An Indianapolis solo practitioner who was found to have made “no meaningful effort” to represent his client and has refused to refund the client for the “fees he collected but did not earn” has been suspended from the practice of law for one year without automatic reinstatement.
Ralph Winston Staples was suspended in a per curiam opinion issued by the Indiana Supreme Court Nov. 2. The five justices concurred with the Disciplinary Commission’s findings that Staples engaged in attorney misconduct by dividing attorney fees without his client’s permission, disobeying court orders, making false statements to the commission and failing to timely respond to the commission’s demands.
The Supreme Court concluded Staples violated the Indiana Professional Conduct Rules 1.5(e), 3.4(c), 8.1(a), and 8.1(b). He will be suspended from the practice of law for not less than one year, beginning Dec. 6, without automatic reinstatement.
“We have disciplined Respondent twice in the past for neglecting clients’ cases, failing to appear at hearings and disregarding court orders,” the Supreme Court wrote in In the Matter of Ralph W. Staples, 21S-DI-476. “We publicly reprimanded him in one of the cases and suspended him with automatic reinstatement in the other. … After 35 years of practice, and despite these gentler attempts at correction, Respondent continues to flout judicial authority and violate his clients’ trust.”
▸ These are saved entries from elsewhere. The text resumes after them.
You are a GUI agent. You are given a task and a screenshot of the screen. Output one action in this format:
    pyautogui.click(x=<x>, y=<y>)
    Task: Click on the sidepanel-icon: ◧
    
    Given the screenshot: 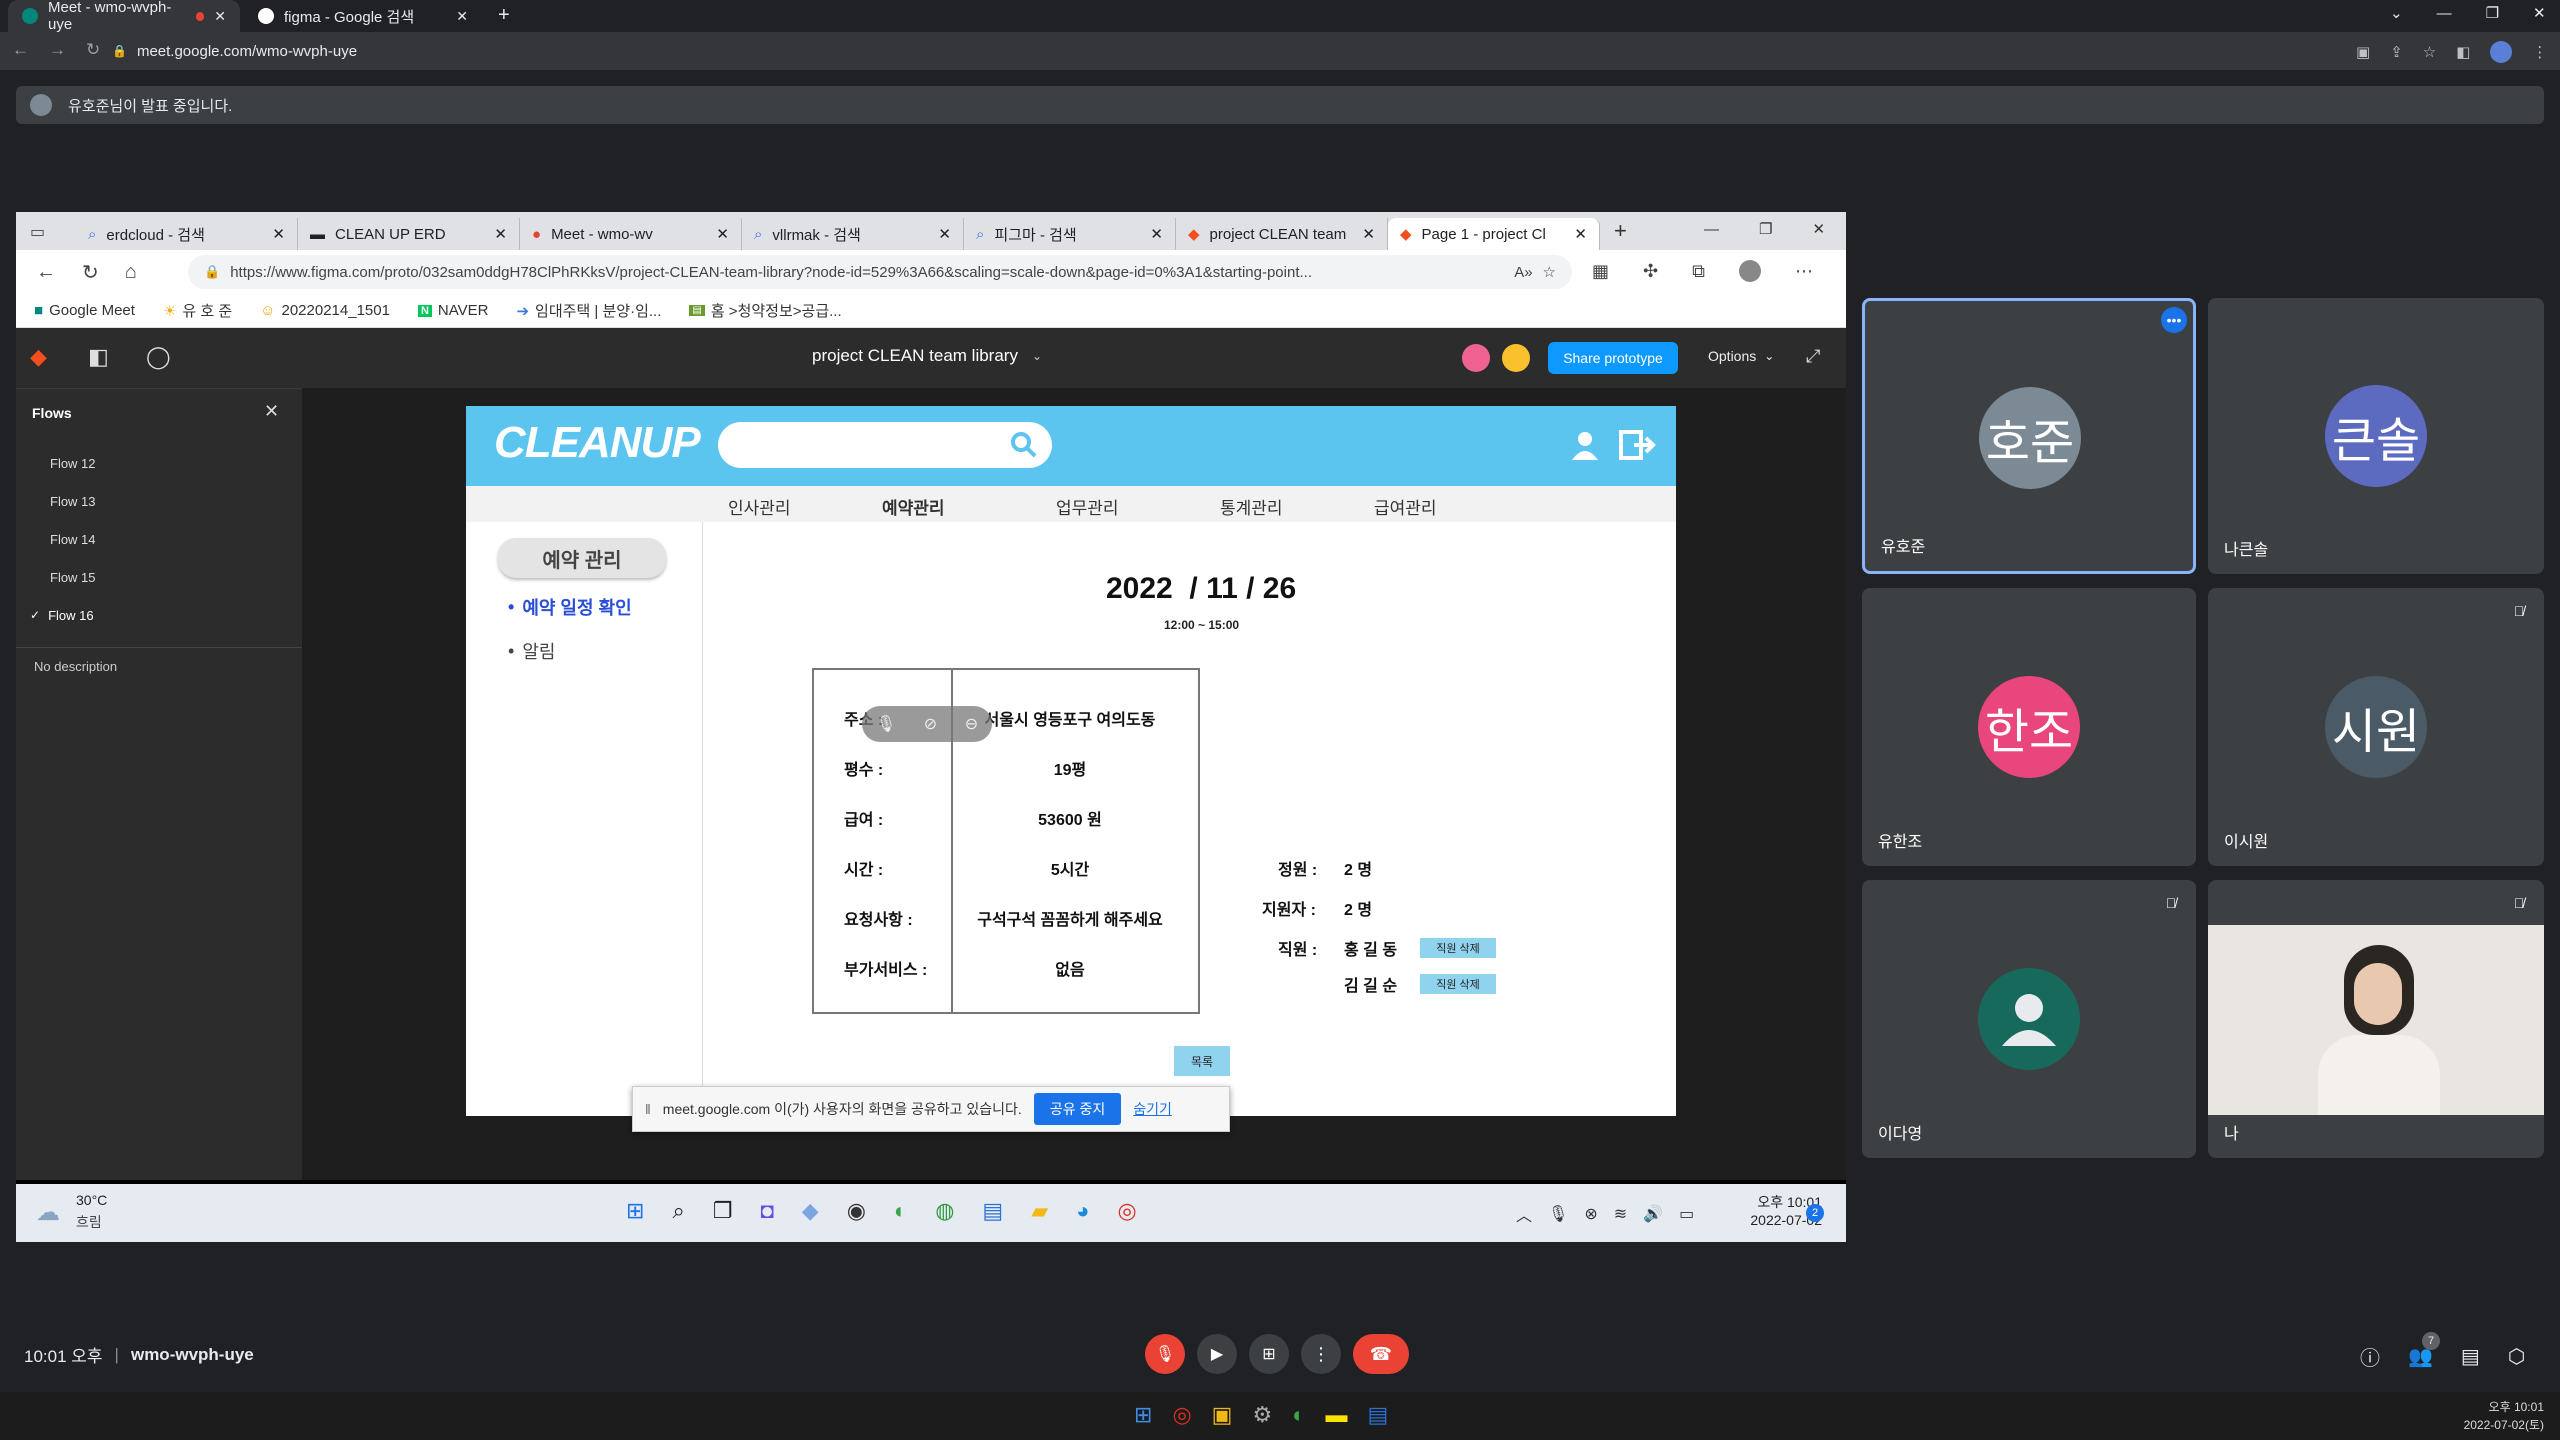 What is the action you would take?
    pyautogui.click(x=2463, y=52)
Indiana Lawyer reached out to Staples for a comment but did not receive a response by deadline.
The current suspension stemmed from Staples being hired to represent a man facing criminal charges resulting from a domestic battery incident. The client’s mother met with Staples and agreed to pay $11,500 through a $2,500 retainer and monthly installments afterward. No contract, retainer agreement or engagement letter was ever provided.
Subsequently Staples never spoke with the client about his case nor appeared in court. Instead, Matthew Draving, another solo practitioner who just shares office space with Staples, appeared for a pretrial conference and at the client’s deposition.
The client’s mother paid Staples $4,300, of which the attorney gave $1,148 to Draving without the consent of the client.
When the client’s mother sued, Staples did not respond and a default judgment along with attorney fees was entered against him.
Staples was then referred to the Disciplinary Commission.
Despite his contention that “it is not his ‘custom, habit, or practice’” to not respond, Staples cooperated only after he was ordered to show cause for why he should be not suspended.
At the conclusion of his minimum period of suspension, Staples can petition the Supreme Court for reinstatement. However, he must have paid the costs of these disciplinary proceedings and satisfied the judgment against in the refund case along with fulfilling the duties of a suspended attorney and meeting the requirements for reinstatement of Admission and Discipline Rule 23(18).